Saved entries:
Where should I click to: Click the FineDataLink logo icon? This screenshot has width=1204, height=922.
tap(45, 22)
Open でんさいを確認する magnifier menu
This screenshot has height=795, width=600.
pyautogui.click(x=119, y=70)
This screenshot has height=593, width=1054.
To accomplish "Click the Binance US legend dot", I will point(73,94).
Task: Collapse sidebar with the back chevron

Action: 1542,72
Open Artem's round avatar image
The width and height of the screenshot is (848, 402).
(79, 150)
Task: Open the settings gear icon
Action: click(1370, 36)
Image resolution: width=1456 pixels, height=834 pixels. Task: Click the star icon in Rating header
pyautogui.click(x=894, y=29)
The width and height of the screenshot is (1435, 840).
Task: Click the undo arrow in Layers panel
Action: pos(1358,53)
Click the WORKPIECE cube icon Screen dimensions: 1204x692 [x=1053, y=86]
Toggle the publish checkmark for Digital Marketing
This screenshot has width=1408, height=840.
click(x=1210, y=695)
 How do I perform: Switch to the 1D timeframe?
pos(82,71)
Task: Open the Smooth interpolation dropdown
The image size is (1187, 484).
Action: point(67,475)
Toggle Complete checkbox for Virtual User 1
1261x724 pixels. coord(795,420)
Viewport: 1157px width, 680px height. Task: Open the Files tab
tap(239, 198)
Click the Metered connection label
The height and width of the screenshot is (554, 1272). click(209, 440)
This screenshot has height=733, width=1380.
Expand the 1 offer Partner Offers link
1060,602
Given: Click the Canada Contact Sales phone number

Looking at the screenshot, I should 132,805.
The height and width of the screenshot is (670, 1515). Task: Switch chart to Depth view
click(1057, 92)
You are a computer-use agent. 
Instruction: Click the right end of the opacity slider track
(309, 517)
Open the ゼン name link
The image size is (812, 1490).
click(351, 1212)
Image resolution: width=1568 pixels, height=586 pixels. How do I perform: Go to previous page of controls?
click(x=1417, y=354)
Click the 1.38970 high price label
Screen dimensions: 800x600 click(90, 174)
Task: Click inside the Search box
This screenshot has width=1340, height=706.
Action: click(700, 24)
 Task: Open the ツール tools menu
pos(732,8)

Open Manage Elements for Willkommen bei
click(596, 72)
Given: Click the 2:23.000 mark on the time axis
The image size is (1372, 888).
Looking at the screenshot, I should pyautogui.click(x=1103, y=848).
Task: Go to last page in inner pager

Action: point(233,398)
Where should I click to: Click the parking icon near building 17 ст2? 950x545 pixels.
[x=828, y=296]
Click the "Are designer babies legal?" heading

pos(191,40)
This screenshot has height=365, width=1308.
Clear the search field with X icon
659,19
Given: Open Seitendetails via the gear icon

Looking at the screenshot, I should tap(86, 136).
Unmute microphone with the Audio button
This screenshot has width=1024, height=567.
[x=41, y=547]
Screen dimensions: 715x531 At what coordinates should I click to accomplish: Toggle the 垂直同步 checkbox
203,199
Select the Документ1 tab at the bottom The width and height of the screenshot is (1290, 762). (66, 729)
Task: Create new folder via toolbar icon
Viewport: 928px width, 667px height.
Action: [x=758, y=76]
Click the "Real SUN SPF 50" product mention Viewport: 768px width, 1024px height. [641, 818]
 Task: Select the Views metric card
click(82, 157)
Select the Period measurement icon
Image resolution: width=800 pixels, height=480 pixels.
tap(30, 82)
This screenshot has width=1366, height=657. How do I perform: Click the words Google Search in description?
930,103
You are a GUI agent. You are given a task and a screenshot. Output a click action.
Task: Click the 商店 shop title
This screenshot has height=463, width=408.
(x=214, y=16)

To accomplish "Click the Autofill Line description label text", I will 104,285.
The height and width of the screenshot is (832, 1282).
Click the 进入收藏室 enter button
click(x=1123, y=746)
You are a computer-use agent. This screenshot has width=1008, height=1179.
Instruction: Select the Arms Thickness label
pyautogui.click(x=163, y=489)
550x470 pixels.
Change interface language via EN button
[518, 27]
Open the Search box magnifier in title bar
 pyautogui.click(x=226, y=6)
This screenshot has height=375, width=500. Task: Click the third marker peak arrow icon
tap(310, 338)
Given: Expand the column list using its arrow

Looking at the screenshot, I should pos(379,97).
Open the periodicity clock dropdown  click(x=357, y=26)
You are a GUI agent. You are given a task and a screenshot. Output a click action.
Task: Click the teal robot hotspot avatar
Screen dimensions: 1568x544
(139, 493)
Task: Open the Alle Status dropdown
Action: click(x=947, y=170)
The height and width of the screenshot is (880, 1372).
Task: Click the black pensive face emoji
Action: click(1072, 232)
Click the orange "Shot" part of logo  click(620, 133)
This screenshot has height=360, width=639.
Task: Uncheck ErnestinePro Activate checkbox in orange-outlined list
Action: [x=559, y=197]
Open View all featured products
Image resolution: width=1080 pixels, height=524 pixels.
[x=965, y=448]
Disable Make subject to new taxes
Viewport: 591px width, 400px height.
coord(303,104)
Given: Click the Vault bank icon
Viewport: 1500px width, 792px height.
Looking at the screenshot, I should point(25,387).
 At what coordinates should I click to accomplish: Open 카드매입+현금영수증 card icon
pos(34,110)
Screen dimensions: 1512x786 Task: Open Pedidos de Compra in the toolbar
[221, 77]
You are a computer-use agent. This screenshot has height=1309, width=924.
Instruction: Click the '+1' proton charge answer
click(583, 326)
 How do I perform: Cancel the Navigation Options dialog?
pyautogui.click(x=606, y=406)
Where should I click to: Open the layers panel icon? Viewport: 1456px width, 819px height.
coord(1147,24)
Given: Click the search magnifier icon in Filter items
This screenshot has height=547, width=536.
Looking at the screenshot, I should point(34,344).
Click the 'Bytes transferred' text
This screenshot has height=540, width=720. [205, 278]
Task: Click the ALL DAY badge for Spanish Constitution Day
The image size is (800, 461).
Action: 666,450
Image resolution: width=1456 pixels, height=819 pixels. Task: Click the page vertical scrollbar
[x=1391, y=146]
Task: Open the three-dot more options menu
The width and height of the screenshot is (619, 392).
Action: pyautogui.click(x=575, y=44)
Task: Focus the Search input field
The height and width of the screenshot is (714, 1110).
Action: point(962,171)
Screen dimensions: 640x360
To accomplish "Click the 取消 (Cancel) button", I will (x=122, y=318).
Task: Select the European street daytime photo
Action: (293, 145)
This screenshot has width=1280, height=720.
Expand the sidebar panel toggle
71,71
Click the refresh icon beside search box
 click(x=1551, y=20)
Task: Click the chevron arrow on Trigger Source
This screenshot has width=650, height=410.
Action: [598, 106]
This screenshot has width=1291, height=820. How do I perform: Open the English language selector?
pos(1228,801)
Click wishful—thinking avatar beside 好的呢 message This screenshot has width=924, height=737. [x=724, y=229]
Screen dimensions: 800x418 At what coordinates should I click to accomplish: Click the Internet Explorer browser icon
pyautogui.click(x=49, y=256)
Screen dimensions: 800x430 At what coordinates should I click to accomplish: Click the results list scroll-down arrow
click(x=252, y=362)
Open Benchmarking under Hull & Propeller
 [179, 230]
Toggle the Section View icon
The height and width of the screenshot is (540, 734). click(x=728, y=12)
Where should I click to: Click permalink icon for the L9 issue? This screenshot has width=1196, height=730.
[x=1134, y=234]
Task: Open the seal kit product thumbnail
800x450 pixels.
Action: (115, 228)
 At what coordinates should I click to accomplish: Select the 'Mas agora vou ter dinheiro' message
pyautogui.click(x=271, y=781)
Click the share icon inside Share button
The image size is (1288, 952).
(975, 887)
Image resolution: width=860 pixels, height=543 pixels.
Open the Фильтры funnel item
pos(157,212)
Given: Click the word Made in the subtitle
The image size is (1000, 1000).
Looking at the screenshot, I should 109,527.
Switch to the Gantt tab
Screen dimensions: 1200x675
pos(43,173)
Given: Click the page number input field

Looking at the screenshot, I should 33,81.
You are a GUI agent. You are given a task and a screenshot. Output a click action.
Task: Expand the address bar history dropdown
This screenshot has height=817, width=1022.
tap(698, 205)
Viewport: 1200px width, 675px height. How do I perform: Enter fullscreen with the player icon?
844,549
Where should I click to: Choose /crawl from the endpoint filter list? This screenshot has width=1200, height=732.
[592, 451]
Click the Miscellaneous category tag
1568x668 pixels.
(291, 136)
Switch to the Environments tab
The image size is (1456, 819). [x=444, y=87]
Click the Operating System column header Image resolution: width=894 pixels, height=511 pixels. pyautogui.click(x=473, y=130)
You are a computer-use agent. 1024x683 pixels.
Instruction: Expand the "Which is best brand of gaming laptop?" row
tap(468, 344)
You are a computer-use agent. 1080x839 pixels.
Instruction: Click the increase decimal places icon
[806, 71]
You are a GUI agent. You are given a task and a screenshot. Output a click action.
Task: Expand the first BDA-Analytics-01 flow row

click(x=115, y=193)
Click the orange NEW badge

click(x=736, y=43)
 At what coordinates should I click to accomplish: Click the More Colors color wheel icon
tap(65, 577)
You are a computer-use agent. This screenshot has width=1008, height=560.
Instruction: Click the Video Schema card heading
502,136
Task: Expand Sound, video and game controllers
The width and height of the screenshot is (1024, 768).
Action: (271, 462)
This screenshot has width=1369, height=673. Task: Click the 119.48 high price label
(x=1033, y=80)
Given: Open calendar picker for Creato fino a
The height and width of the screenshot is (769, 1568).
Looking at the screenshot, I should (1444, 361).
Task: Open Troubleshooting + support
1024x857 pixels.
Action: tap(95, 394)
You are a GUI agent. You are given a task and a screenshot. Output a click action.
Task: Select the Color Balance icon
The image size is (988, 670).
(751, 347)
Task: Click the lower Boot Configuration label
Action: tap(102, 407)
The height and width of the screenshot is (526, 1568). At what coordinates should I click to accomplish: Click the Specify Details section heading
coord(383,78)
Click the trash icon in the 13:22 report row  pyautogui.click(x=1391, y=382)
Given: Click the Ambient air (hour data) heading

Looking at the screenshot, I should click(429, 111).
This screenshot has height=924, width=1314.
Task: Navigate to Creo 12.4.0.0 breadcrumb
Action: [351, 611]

### INSTRUCTIONS TO FOLLOW
The lines to extract from the data above begin with the line containing "Expand the 1 offer Partner Offers link" and end with the line containing "This screenshot has height=365, width=1308.". Extract them exactly, including both.

### TASK RESPONSE
Expand the 1 offer Partner Offers link
1060,602
Given: Click the Canada Contact Sales phone number

Looking at the screenshot, I should 132,805.
The height and width of the screenshot is (670, 1515). Task: Switch chart to Depth view
click(1057, 92)
You are a computer-use agent. 
Instruction: Click the right end of the opacity slider track
(309, 517)
Open the ゼン name link
The image size is (812, 1490).
click(351, 1212)
Image resolution: width=1568 pixels, height=586 pixels. How do I perform: Go to previous page of controls?
click(x=1417, y=354)
Click the 1.38970 high price label
Screen dimensions: 800x600 click(90, 174)
Task: Click inside the Search box
This screenshot has width=1340, height=706.
Action: click(700, 24)
 Task: Open the ツール tools menu
pos(732,8)

Open Manage Elements for Willkommen bei
click(596, 72)
Given: Click the 2:23.000 mark on the time axis
The image size is (1372, 888).
Looking at the screenshot, I should pyautogui.click(x=1103, y=848).
Task: Go to last page in inner pager

Action: point(233,398)
Where should I click to: Click the parking icon near building 17 ст2? 950x545 pixels.
[x=828, y=296]
Click the "Are designer babies legal?" heading

pos(191,40)
This screenshot has height=365, width=1308.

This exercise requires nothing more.